3.厌氧培养 厌氧培养主要是用物理学、化学和生物学方法制备的各种厌氧培养环境,进行细菌分离培养的一种方法。
此外,可将厌氧菌与需氧菌共同培养在一个平皿内(将两者分别接种半个平皿)。接种后,将平皿缝隙用石蜡密封,置37℃温箱中培养2~3天后即可打开观察。常用的需氧菌有大肠杆菌、枯草杆菌或蜡样芽孢杆菌等。
4.通过实验动物分离 当被检材料污染较严重,难以用常法分离时,可将被检材料接种于实验动物。由于病原菌可在易感动物体内大量繁殖并导致动物发病或死亡,而非致病菌则被机体消灭。因此,可待动物死亡后,立即从其心血或病变组织中分离到病原菌。
5.细菌的纯培养和移植 用接种环(针),以无菌操作,钓取待检病料初培养物中的单个标准菌落,移植接种于平板或选择培养基上,置37℃培养,即可获得待检病料的细菌纯培养物,以供鉴定。
(三)细菌的鉴定技术
当获得可疑病原菌的纯菌落后,除观察菌落的形态、生长状况外,还要对病原菌染色,以观察细菌的形态和染色特性,从而做出初步诊断,然后,根据不同病原菌的生化特性和免疫特性,进行生化试验,血清学试验和动物接种等鉴定,最后得出确切诊断的结论。
1.细菌的生长 主要观察被检菌在固体培养基表现的菌落状态和在肉汤培养基中生长状况。对于固体培养基,通常在接种后24~48小时观察,包括菌落的形态、大小、边缘、隆凸度、透明度、湿润和黏稠度、反光性和颜色等。对于液体培养基,通常在接种后4小时左右观察培养液的混浊度,以及沉淀物、菌膜和菌环的有无和形态。
有无色素形成是细菌生长观察的另外一个方面。经24~48小时培养后,观察有无色素产生及其性质(水溶性或脂溶性)。有些产生色素的细菌,需在培养后再经暗处放置数日才更明显。
必要时,可以利用鉴别培养基和选择培养基,观察被检菌能否生长及其生长状态。
2.细菌常用染色法 适于细菌形态学观察的染色法很多,表2-1是几种常用的方法。
表2-1 常用的细菌染色方法
3.形态学鉴定 形态学鉴定是鉴别细菌等微生物最基本的标志之一。不同科、属的微生物,形态上的差别一般比较明显,易于识别,是实际工作中应首选的鉴定项目。

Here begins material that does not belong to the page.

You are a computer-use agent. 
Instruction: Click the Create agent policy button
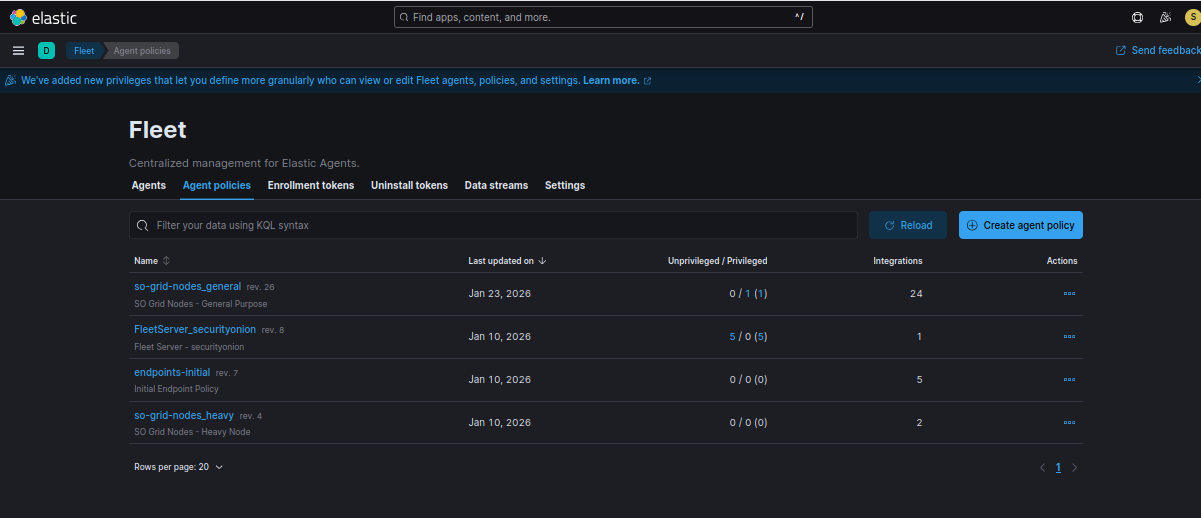pos(1020,225)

细菌从形态上可分为三类,即球菌、杆菌和螺形菌。根据排列方式,球菌可分为葡萄球菌和链球菌等,有的还能形成荚膜。杆菌的长短粗细差别很大,短的几乎成球形,长的可成丝状,有的呈分枝状。杆状的两端形状,两极浓染现象,以及荚膜、芽孢、鞭毛和菌毛的有无和形状,在鉴定上都有重要意义。
观察细菌形态应注意的事项。
(1)染色方法的选择:在作细菌形态学检查时,要根据被检菌的种类和检查项目,选用相应的染色方法。同时要注意选择适合的培养基以及细菌培养的时间。一般以18~24小时(生长时间长的细菌除外)的幼嫩培养为宜。例如作革兰氏染色检查时,培养时间长的陈旧细菌,可能会出现阳性转为阴性的现象。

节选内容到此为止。